In a last ditch effort to ensure that life goes on, the same scientist that built the artificially intelligent brain creates nine ragdolls called "stitchpunks." The "stitchpunks" are given life through the transfer of aspects of the scientist’s soul. Each of the nine "stitchpunks" represents a different part of the scientist’s soul.
Notable voice actors who play the "stitchpunks" are Christopher Plummer ("The Sound of Music"), Jennifer Connoley ("A Beautiful Mind"), John C. Reilly ("Walk Hard: The Dewey Cox Story"), and Elijah Wood ("The Lord of the Rings" movies), who voiced the scientist’s most advanced "stitchpunk," 9.
In this animated sci-fi/action film, the nine "stitchpunks" encounter various obstacles and enemies. This movie is not your parents’ animated film; it is very dark with violence, explosions, and death. One scene shows a deceased mother and child in their car, and another scene has 8 sitting on a severed human hand.
The film has plenty of excitement throughout, which will keep those who would normally fall asleep in the movie theater awake.
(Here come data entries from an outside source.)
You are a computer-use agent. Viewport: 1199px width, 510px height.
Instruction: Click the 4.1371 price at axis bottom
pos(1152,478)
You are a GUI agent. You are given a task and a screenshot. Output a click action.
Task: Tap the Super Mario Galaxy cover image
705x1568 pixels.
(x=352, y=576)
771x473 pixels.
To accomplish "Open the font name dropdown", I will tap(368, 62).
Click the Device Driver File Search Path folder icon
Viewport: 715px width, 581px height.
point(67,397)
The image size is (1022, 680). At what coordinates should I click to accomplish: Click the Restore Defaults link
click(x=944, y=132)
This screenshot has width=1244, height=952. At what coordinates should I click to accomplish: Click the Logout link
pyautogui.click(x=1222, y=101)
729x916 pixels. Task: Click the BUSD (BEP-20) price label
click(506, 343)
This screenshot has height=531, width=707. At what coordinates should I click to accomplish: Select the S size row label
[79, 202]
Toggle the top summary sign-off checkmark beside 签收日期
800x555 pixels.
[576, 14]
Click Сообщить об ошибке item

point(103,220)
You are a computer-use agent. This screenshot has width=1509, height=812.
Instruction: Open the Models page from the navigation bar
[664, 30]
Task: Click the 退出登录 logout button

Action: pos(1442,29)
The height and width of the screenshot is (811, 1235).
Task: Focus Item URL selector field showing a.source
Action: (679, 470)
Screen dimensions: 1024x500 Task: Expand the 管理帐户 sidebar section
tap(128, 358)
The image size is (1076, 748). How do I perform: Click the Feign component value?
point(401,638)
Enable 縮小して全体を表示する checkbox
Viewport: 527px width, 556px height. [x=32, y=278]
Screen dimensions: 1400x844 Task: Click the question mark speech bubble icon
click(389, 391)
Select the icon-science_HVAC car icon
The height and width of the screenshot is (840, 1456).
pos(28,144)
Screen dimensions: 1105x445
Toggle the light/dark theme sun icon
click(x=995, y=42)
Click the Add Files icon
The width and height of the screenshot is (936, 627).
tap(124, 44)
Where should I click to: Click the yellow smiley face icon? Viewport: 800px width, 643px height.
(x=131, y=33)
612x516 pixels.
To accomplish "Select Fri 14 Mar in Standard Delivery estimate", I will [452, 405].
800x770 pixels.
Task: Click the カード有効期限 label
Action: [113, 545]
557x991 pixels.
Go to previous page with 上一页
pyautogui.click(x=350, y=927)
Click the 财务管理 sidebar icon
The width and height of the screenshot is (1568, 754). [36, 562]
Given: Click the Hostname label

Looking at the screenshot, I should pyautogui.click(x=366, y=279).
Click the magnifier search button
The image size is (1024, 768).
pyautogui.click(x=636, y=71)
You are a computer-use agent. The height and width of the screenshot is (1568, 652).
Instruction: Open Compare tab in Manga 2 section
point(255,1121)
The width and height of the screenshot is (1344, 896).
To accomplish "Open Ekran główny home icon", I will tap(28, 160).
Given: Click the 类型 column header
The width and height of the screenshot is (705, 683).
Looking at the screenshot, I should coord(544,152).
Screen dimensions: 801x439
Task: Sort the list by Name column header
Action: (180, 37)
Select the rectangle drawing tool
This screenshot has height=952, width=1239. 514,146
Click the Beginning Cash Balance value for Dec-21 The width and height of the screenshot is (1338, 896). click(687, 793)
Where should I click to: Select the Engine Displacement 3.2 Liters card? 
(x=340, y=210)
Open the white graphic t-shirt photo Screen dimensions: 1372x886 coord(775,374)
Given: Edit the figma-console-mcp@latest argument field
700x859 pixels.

Acker does a great job of slowly revealing how the nation was decimated and how The B.R.A.I.N. and the nine "stitchpunks" were created. Much like the other animated Tim Burton movies, the animation in "9" is remarkable. The detail of all the "stitchpunks" and monsters, as well as the explosions, are exceptional.
Don’t think that the film is all just fighting and explosions; The film does a great job in giving each "stitchpunk" its own unique personality. Despite their differences in personality, the "stitchpunks" become more and more like a family as the film progresses. While the film is dark in nature, there is also heart and an enjoyable blend of the science fiction and action genres.